> Task to complete: Repeat exactly the stretch of lines that starts with the one containing "Image resolution: width=415" and ends with the last line of the material. Leave out pictures.

**** Records provided ****

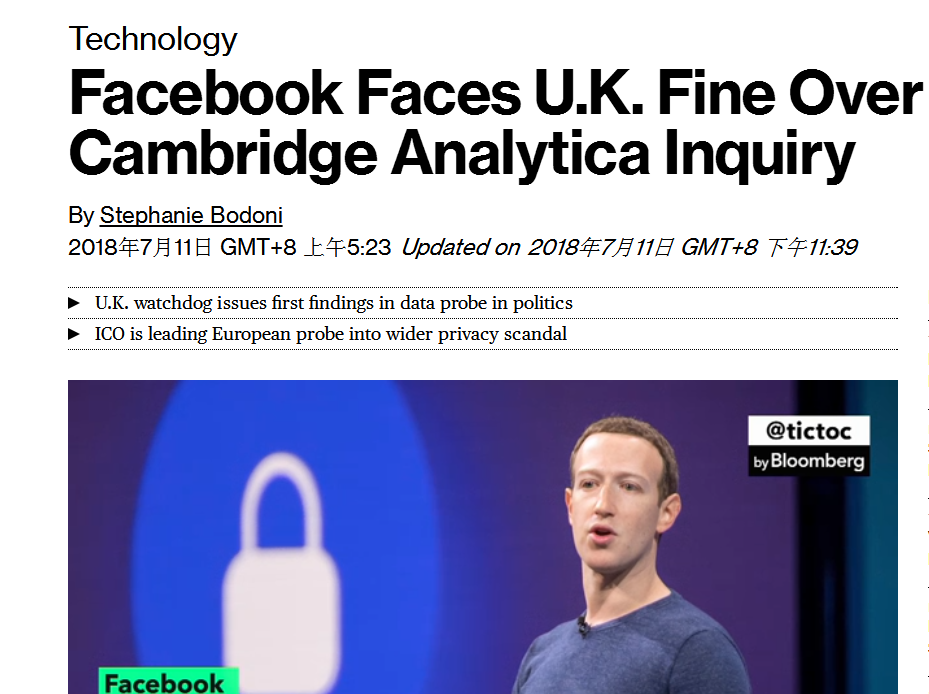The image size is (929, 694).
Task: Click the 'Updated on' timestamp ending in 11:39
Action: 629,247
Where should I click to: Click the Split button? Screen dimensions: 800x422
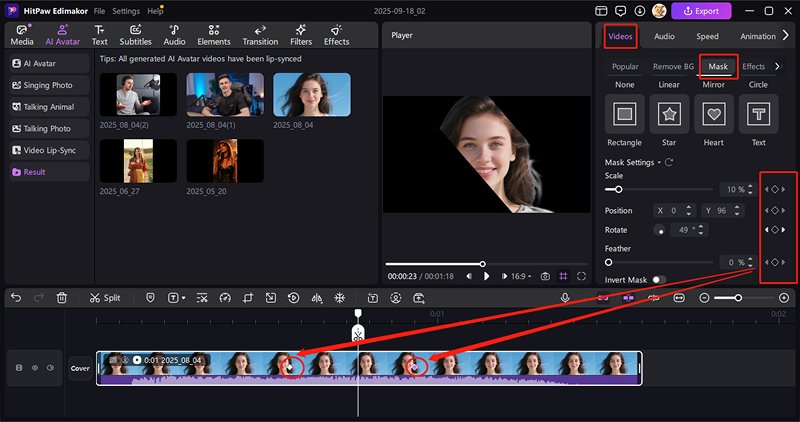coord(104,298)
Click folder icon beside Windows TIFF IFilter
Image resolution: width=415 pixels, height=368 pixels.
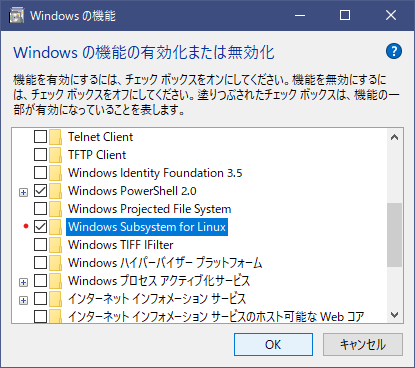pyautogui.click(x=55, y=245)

****

> Solution:
Image resolution: width=415 pixels, height=368 pixels.
pyautogui.click(x=55, y=245)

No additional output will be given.